For the BrainPET prototype, we have developed a package for automatic data processing and image reconstruction, called Masamune [63], that, among other capabilities, allows non-expert users to estimate the head motion from the MR data and generate MR-based motion-corrected dynamic frames. This allows head motion correction to be routinely used for research studies performed at the Martinos Center. Most recently, we performed MR-based head motion correction for studying the interaction between dopamine signaling and neural networks changes during working memory [64] and investigating the involvement of the dopaminergic system in the mechanisms of maternal bonding [65]. In a different study focusing on Alzheimer’ disease patients, preliminary results showed the variability in the PET estimation of the cerebral metabolic rate of glucose is reduced after motion correction [66], suggesting that PET data optimization may enable more careful assessment of subtle changes in brain metabolism and allow for reduced sample sizes in future research studies and clinical trials.
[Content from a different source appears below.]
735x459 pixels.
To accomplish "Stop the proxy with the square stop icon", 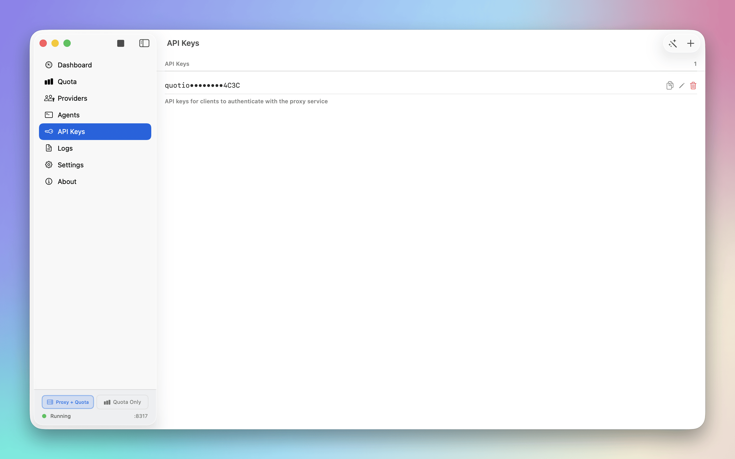I will pos(121,43).

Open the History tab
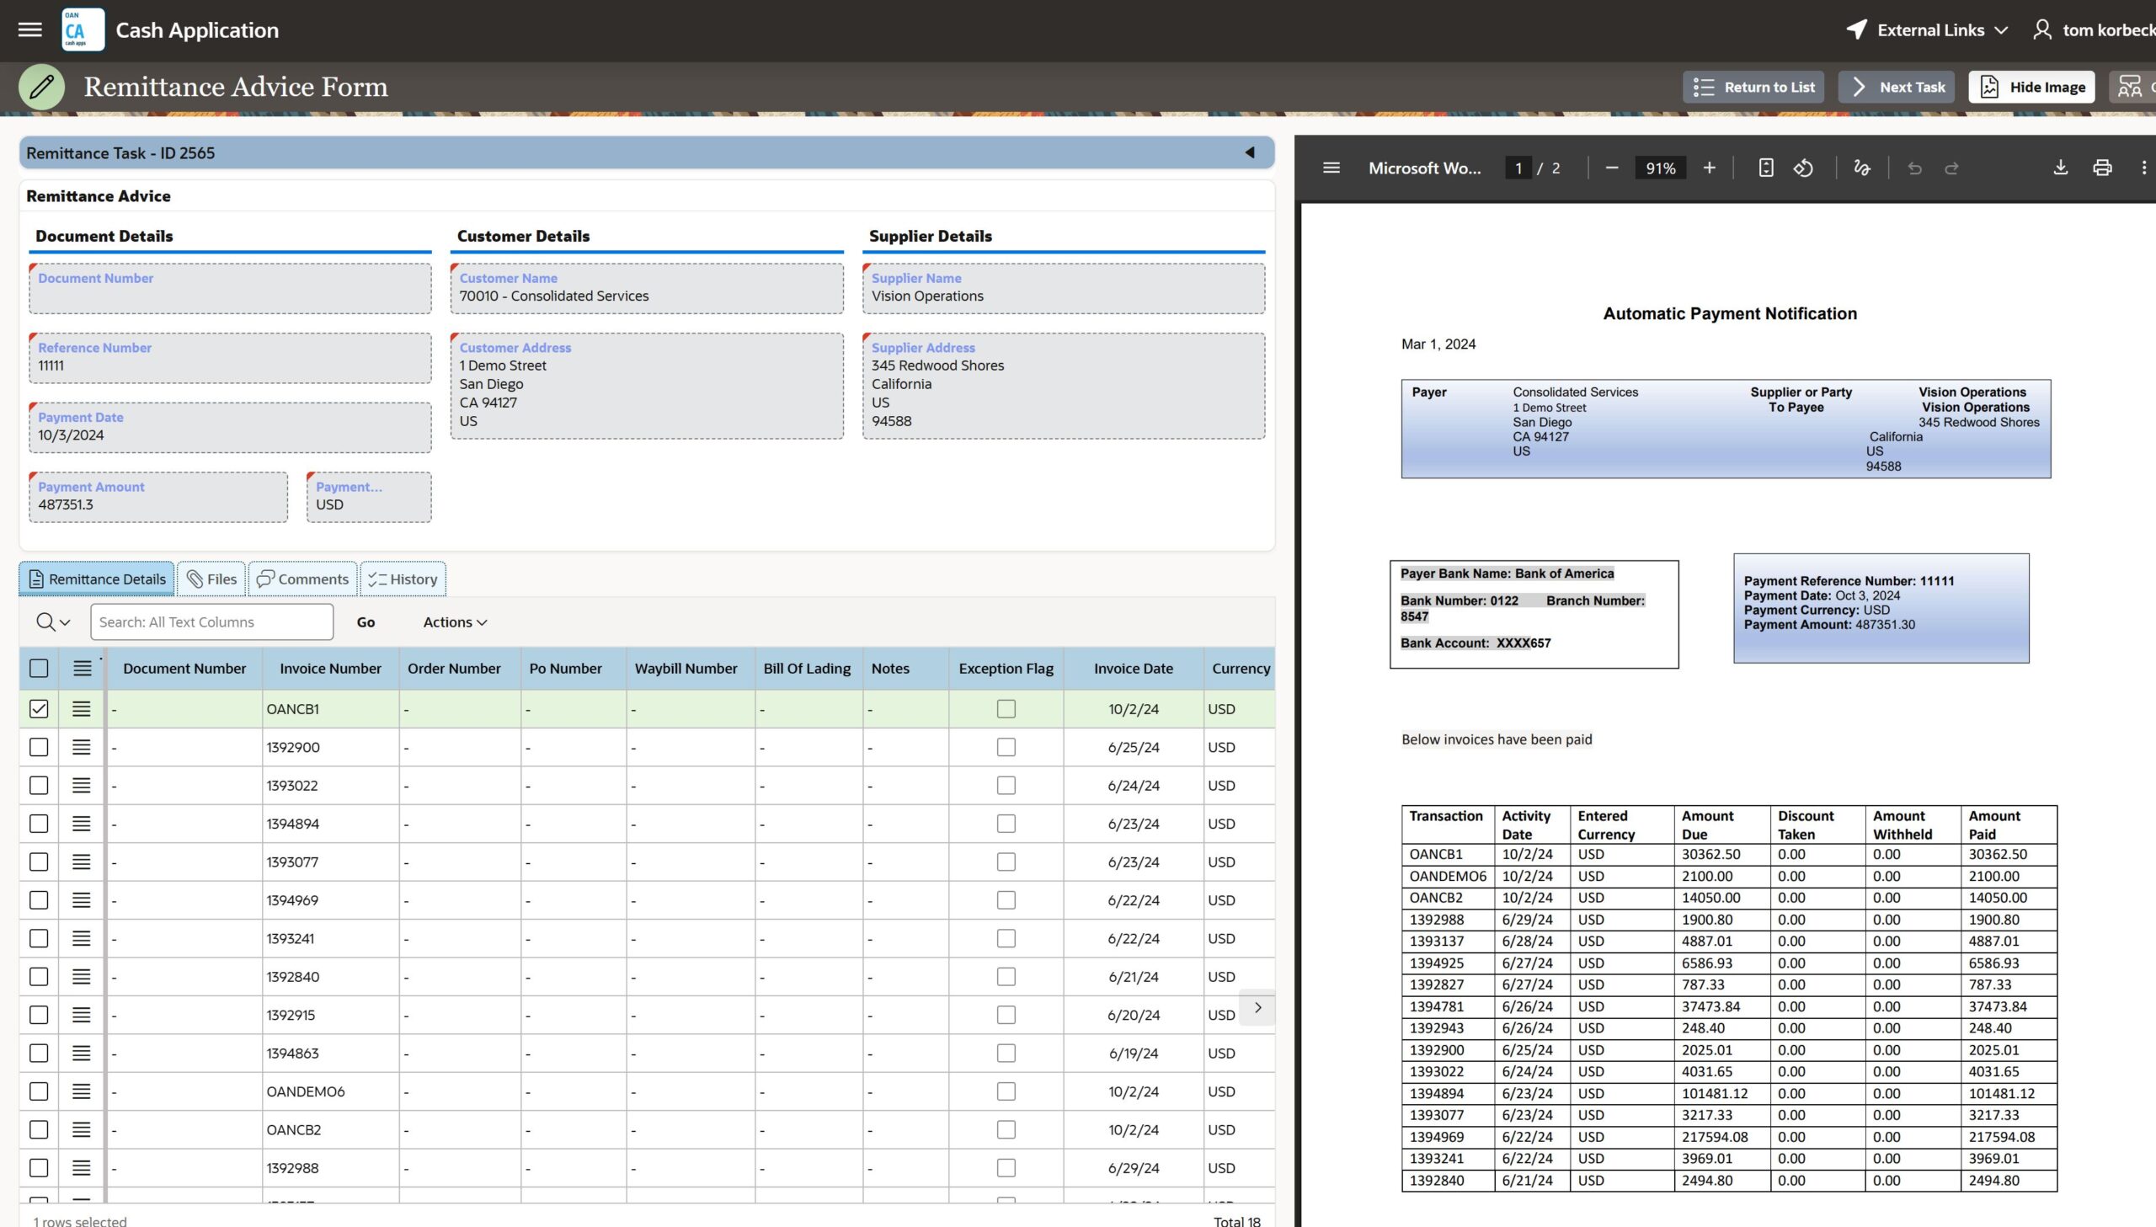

In conclusion, the feasibility of performing MR-based PET motion correction for brain and whole-body applications has been demonstrated. Several “practical” MR-based methods to estimate the motion that could be used routinely in research and clinical studies have already been proposed. Virtually all the proof-of-principle studies performed to date have shown that the quality of the PET (and in many cases of the MR) images substantially improves after motion correction, suggesting that MR-based motion correction could be a game changer in the PET/MR field much the same way CT-based attenuation correction has proven in the PET/CT field [67, 68].